### DOCUMENT SECTION
◇ ◇ ◇ ◇

This post describes the data and technology behind our NDVI Viewer, which you can view here. The source code is available on Github.

Introduction

Remote sensing data and remote sensing derived products are starting to become ubiquitous in our daily lives. From the maps that navigate us, to tracking dangerous weather events, they have the potential to improve and save lives. However, the quantity and format of these data can make interpretation and use difficult.

Here at Visual Perspective we spend a lot of time thinking about how to process and visualize large geospatial datasets. A recent paper in the Remote Sensing journal, “Warming, Sheep and Volcanoes: Land Cover Changes in Iceland Evident in Satellite NDVI Trends,” got us thinking about the visualization of a data product we have frequently used throughout our careers: NDVI or the Normalized Difference Vegetation Index. Before we discuss this paper and our work, it’s important to understand what NDVI is and where it comes from.

What is NDVI?

Live, green, healthy vegetation absorbs energy from the sun in a spectral region called the Photosynthetically Active Radiation (PAR) region. Plants use the sun’s energy in this particular spectral region to drive photosynthesis and make food. But not all of the sun’s emitted energy spectrum is useful for plants. The sun’s radiation in near-infrared region doesn’t have the required energy to help plants synthesize organic molecules. Therefore plants have evolved to re-emit radiation in the near-infrared region.

◇ ◇ ◇ ◇

### WORK TO BE COMPLETED
Reproduce the post about the NDVI Viewer above word for word, from start to finish.

Records:
◇ ◇ ◇ ◇

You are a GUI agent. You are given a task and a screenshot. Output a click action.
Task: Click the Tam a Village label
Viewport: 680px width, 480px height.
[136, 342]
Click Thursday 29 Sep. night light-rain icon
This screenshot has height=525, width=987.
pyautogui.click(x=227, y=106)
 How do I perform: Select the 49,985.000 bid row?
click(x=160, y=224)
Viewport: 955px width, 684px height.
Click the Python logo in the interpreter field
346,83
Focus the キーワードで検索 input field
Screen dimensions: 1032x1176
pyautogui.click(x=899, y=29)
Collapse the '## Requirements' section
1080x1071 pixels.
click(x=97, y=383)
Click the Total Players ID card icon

◇ ◇ ◇ ◇

### TASK RESPONSE
This post describes the data and technology behind our NDVI Viewer, which you can view here. The source code is available on Github.

Introduction

Remote sensing data and remote sensing derived products are starting to become ubiquitous in our daily lives. From the maps that navigate us, to tracking dangerous weather events, they have the potential to improve and save lives. However, the quantity and format of these data can make interpretation and use difficult.

Here at Visual Perspective we spend a lot of time thinking about how to process and visualize large geospatial datasets. A recent paper in the Remote Sensing journal, “Warming, Sheep and Volcanoes: Land Cover Changes in Iceland Evident in Satellite NDVI Trends,” got us thinking about the visualization of a data product we have frequently used throughout our careers: NDVI or the Normalized Difference Vegetation Index. Before we discuss this paper and our work, it’s important to understand what NDVI is and where it comes from.

What is NDVI?

Live, green, healthy vegetation absorbs energy from the sun in a spectral region called the Photosynthetically Active Radiation (PAR) region. Plants use the sun’s energy in this particular spectral region to drive photosynthesis and make food. But not all of the sun’s emitted energy spectrum is useful for plants. The sun’s radiation in near-infrared region doesn’t have the required energy to help plants synthesize organic molecules. Therefore plants have evolved to re-emit radiation in the near-infrared region.